Pick out every line in the items below that contains the string "settings", and copy each one as it appears.

● **Items**
┌──
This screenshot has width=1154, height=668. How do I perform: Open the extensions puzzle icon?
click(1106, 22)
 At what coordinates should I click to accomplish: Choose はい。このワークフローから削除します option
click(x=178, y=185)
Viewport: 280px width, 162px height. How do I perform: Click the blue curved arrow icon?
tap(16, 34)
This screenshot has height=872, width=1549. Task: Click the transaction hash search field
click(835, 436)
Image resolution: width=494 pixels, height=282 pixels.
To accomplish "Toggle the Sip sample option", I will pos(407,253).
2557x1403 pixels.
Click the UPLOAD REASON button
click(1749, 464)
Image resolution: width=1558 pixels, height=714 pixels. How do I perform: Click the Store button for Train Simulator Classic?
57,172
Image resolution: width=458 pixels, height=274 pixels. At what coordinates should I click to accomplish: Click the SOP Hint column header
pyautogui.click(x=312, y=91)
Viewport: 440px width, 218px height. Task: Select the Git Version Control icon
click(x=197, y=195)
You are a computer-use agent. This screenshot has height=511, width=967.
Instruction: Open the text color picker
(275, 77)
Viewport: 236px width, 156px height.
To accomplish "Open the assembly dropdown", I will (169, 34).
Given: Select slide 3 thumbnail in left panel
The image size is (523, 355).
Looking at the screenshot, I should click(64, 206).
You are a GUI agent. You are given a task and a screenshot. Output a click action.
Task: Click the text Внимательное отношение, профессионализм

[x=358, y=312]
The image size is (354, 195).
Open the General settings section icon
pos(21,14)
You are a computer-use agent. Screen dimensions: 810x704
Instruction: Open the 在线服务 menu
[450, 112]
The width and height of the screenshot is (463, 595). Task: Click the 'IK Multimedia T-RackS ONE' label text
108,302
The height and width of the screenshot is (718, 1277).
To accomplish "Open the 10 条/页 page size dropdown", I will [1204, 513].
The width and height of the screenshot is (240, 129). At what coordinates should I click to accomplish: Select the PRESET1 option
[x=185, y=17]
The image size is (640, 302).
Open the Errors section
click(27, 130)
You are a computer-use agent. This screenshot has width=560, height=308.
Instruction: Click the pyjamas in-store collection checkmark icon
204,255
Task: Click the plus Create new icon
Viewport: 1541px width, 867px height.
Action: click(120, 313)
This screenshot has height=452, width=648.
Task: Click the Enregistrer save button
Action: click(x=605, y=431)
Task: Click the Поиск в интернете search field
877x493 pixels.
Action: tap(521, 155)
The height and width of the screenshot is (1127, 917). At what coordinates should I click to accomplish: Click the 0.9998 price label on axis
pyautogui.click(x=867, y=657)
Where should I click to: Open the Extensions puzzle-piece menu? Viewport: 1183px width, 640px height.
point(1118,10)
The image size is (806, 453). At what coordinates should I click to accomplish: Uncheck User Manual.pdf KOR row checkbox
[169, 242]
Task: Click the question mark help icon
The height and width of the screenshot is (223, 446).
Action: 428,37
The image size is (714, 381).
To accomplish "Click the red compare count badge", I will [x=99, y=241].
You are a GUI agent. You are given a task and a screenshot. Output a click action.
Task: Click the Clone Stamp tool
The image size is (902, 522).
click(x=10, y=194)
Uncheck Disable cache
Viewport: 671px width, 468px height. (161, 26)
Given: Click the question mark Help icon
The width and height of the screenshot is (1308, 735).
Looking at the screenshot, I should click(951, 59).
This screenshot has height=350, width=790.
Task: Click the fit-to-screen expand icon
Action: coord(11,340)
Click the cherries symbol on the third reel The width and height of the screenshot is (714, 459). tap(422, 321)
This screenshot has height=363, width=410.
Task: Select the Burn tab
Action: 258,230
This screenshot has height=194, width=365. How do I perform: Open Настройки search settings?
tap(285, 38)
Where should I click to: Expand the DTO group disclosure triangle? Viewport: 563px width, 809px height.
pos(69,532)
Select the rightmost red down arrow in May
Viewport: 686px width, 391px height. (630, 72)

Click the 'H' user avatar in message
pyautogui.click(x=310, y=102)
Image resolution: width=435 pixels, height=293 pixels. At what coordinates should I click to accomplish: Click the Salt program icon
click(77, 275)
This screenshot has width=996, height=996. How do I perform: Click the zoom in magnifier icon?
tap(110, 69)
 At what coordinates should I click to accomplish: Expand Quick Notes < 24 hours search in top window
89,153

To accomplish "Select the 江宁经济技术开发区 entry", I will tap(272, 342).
└──
● **Answer for the task**
Open the General settings section icon
This screenshot has height=194, width=365. How do I perform: Open Настройки search settings?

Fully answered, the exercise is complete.